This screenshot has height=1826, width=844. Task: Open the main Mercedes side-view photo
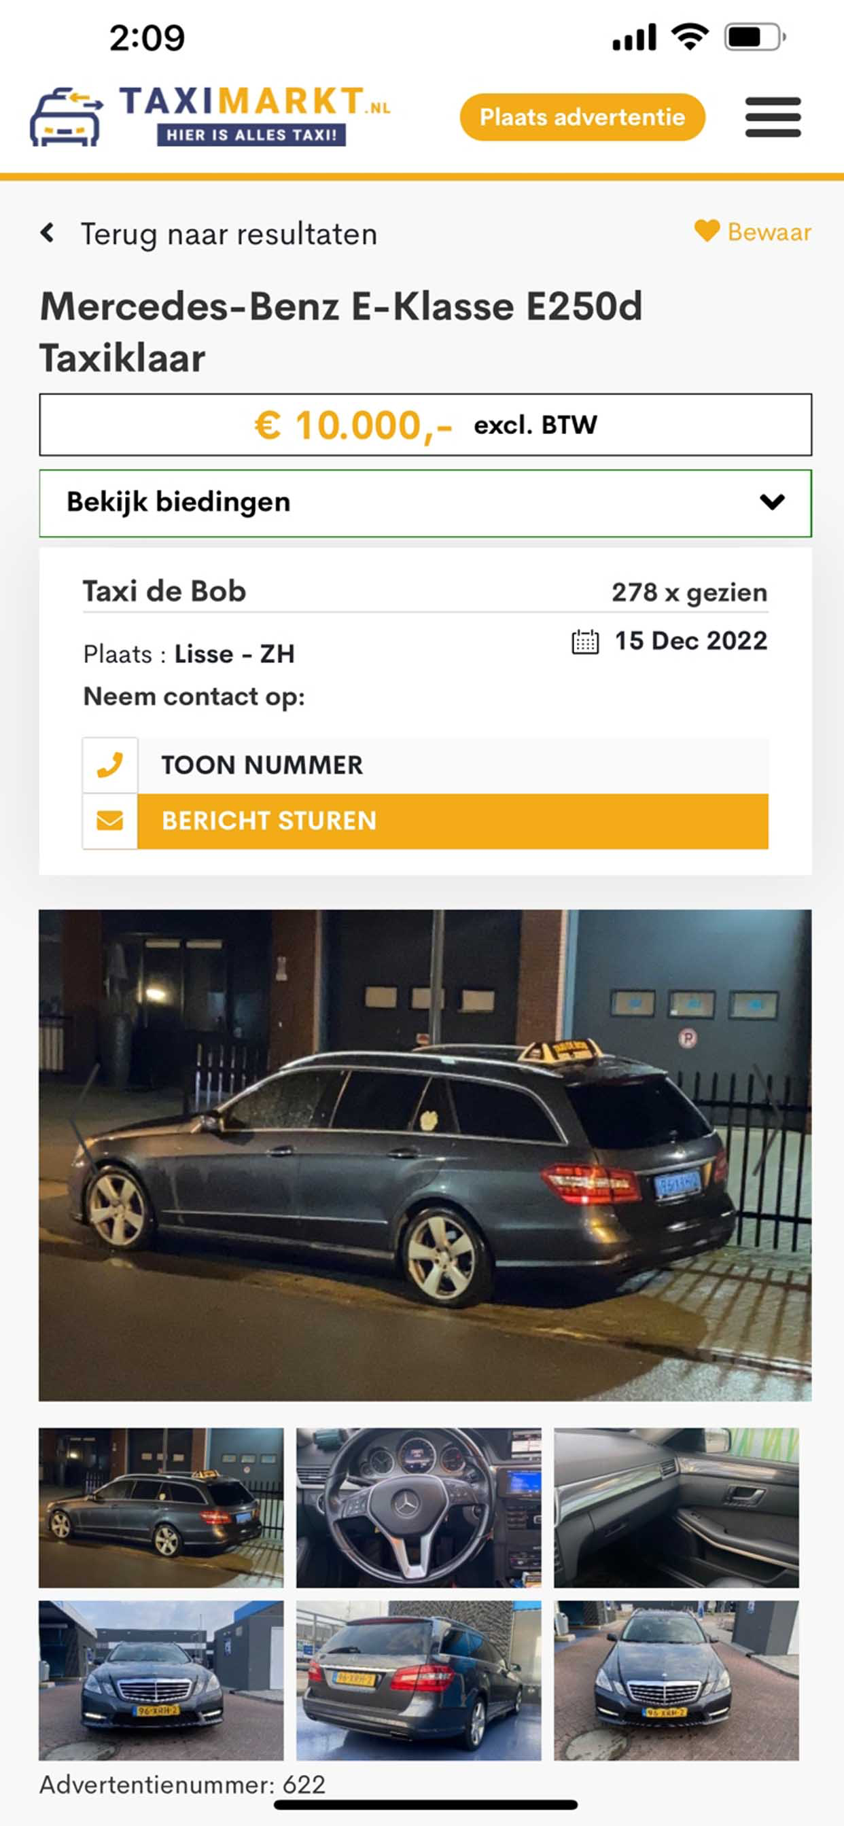(426, 1155)
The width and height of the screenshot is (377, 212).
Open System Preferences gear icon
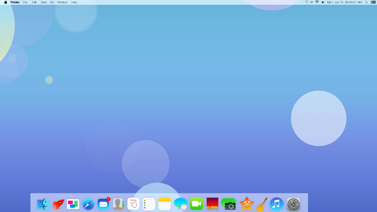click(293, 205)
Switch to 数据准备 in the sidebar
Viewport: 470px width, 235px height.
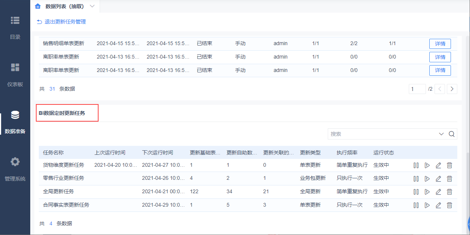coord(15,122)

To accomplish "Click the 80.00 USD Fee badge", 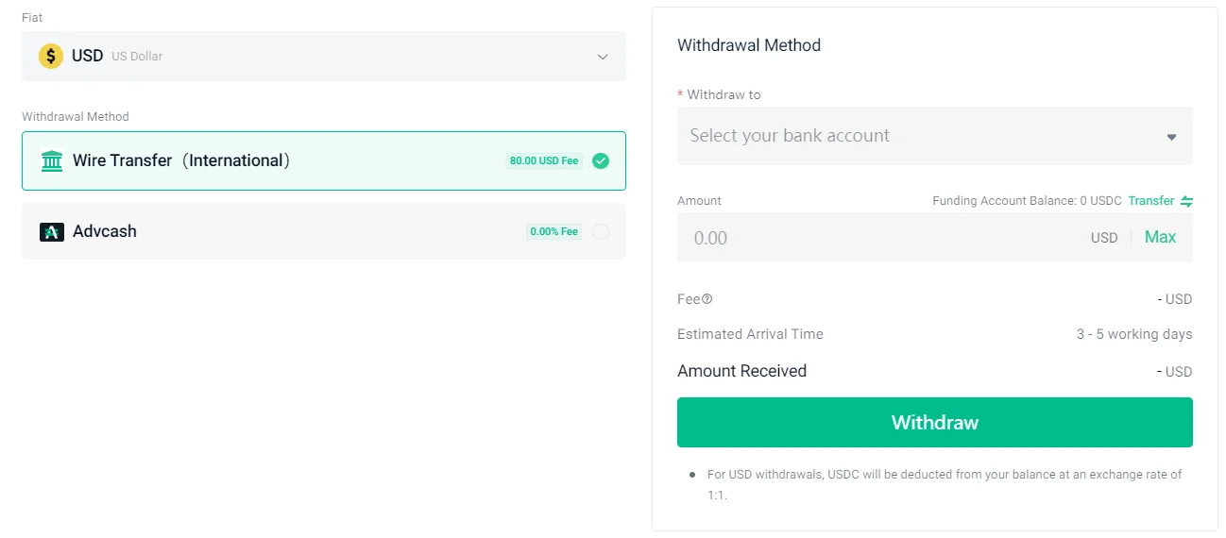I will [x=544, y=161].
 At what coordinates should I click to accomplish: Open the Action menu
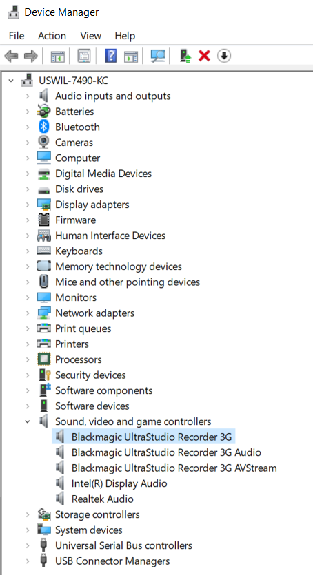(x=52, y=36)
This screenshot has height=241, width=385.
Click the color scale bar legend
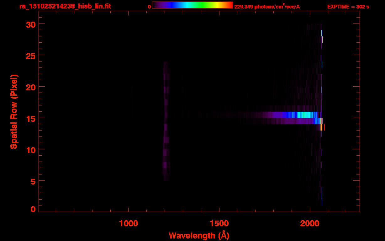[x=193, y=5]
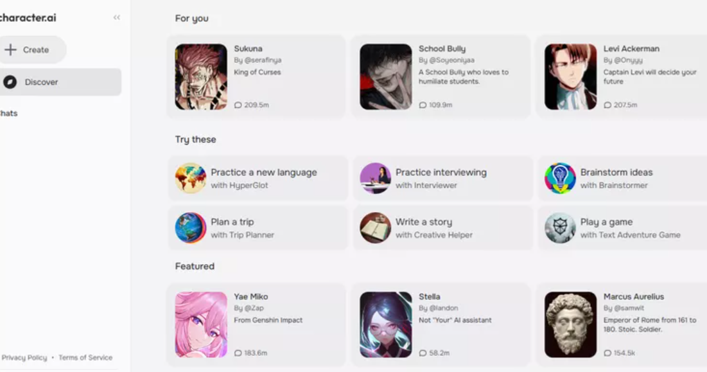Click the Brainstormer lightbulb icon
707x372 pixels.
560,178
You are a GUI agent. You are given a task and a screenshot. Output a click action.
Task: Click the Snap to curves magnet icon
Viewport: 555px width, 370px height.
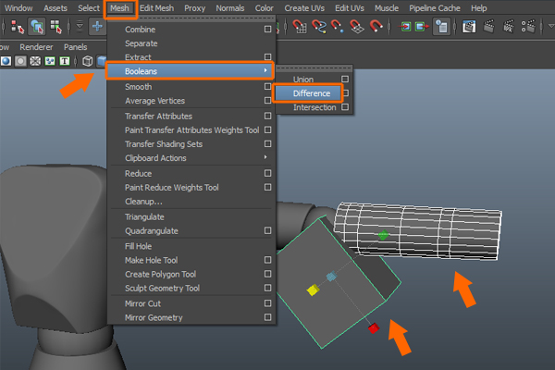click(319, 27)
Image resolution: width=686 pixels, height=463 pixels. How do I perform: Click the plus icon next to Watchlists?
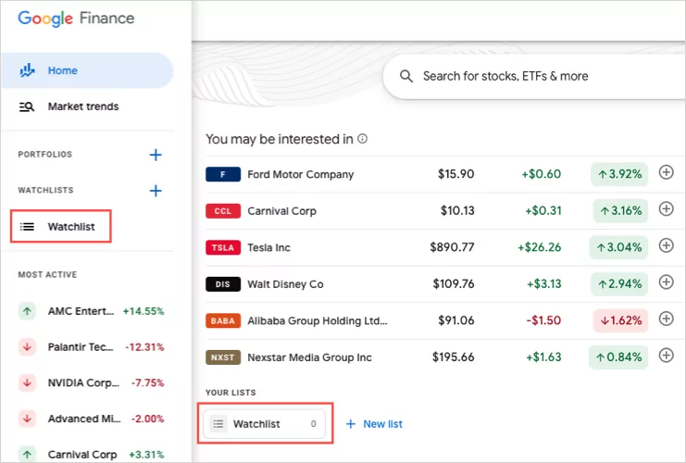pos(156,191)
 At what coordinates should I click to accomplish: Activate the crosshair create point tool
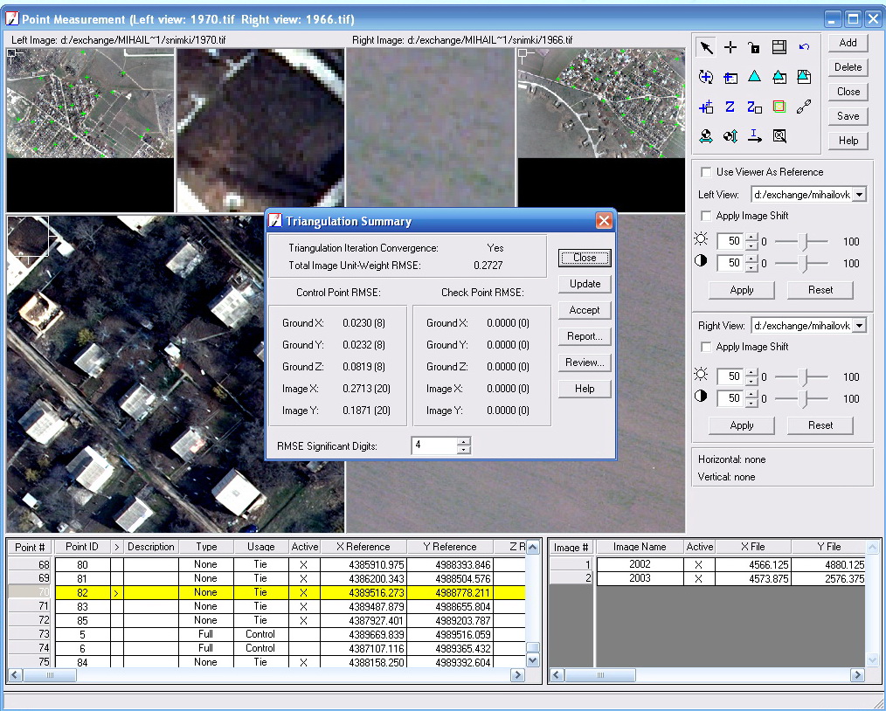point(730,48)
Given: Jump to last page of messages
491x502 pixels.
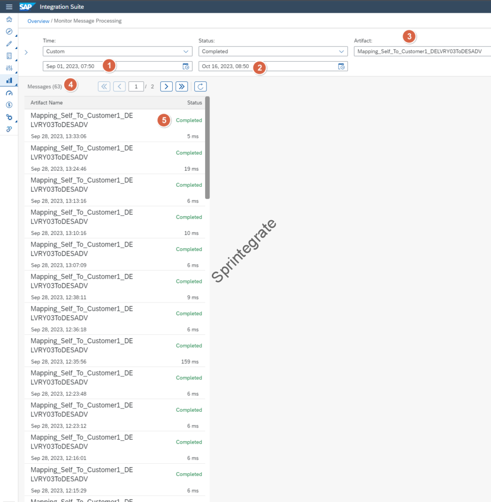Looking at the screenshot, I should click(x=181, y=87).
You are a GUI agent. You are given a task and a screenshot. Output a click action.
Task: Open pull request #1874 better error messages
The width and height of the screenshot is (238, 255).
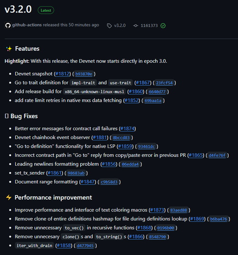(x=127, y=129)
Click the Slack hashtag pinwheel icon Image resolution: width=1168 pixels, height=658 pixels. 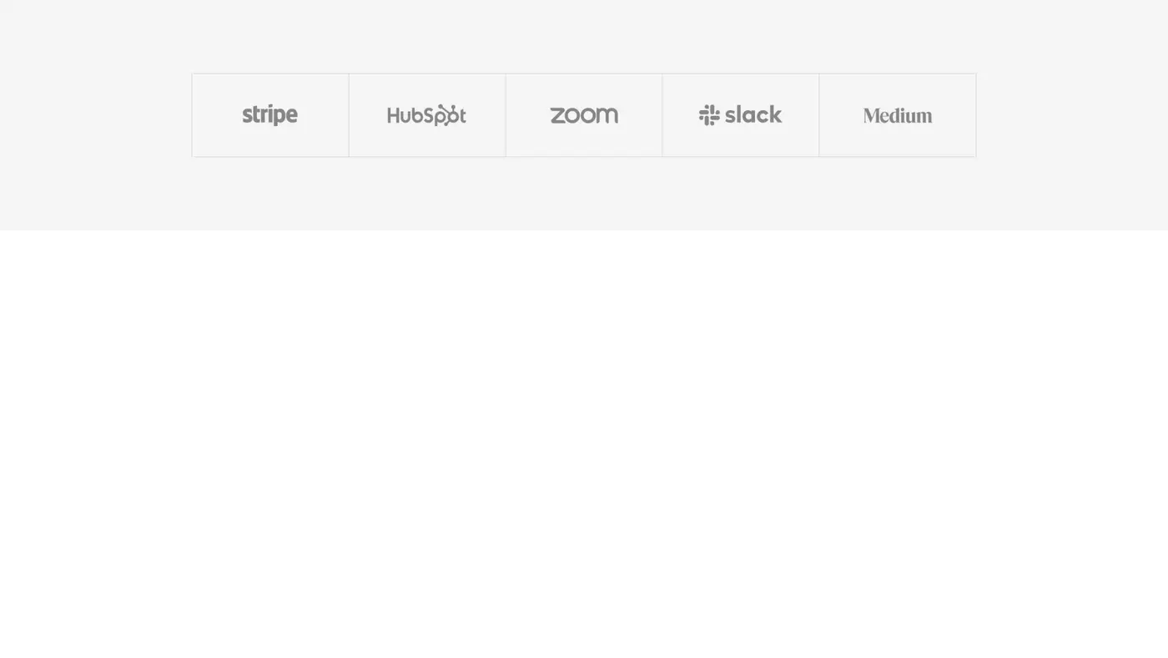pos(709,115)
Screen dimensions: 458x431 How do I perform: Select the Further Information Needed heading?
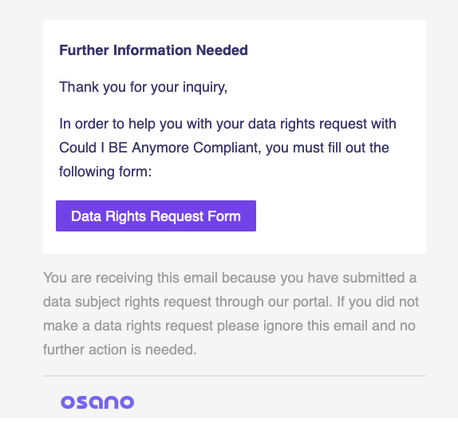pos(154,50)
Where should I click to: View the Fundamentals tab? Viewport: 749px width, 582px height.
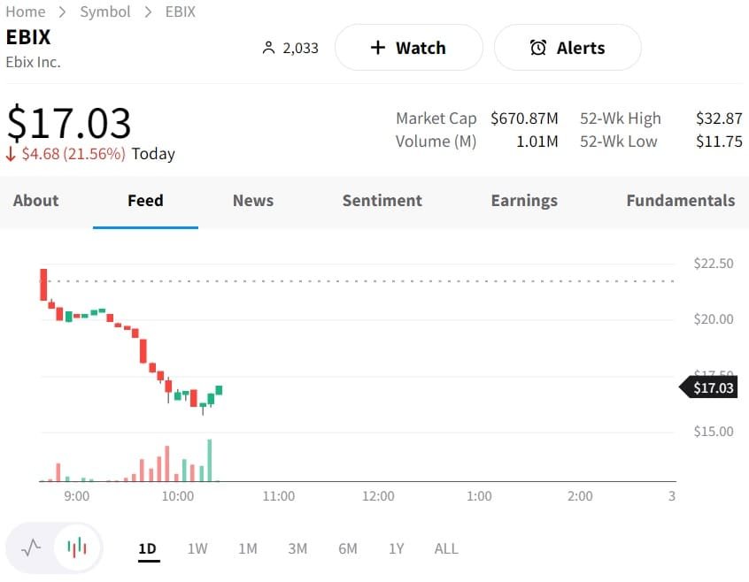pyautogui.click(x=680, y=201)
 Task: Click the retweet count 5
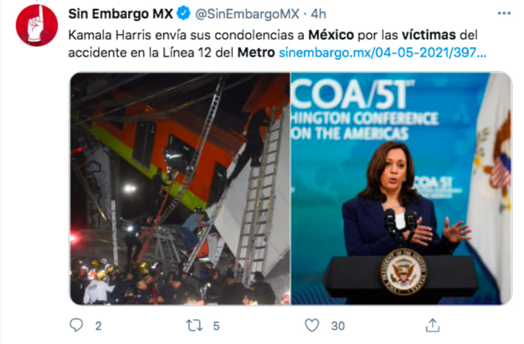point(216,326)
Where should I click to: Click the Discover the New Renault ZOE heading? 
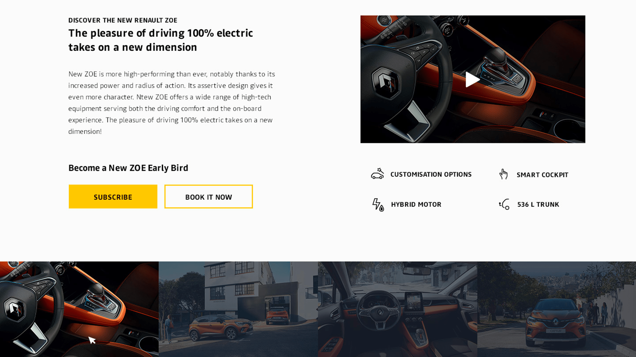(x=123, y=20)
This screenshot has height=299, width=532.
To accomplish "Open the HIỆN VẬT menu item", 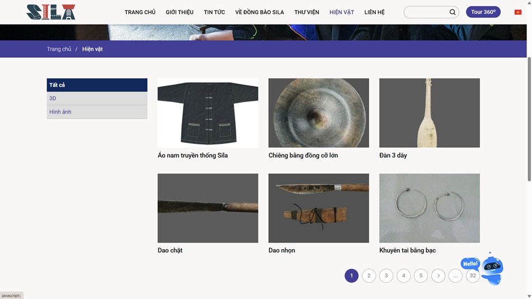I will 342,12.
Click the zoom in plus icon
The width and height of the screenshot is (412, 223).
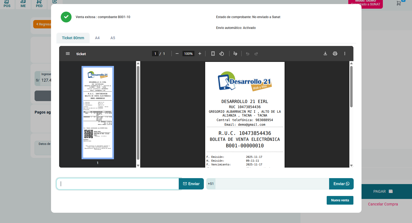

**Exercise directions:** Your task is to copy exactly the lines from the line containing "Click the zoom in plus icon" through the final line of the listing above and to omit every picture.

**Answer to the problem:**
Click the zoom in plus icon
The width and height of the screenshot is (412, 223).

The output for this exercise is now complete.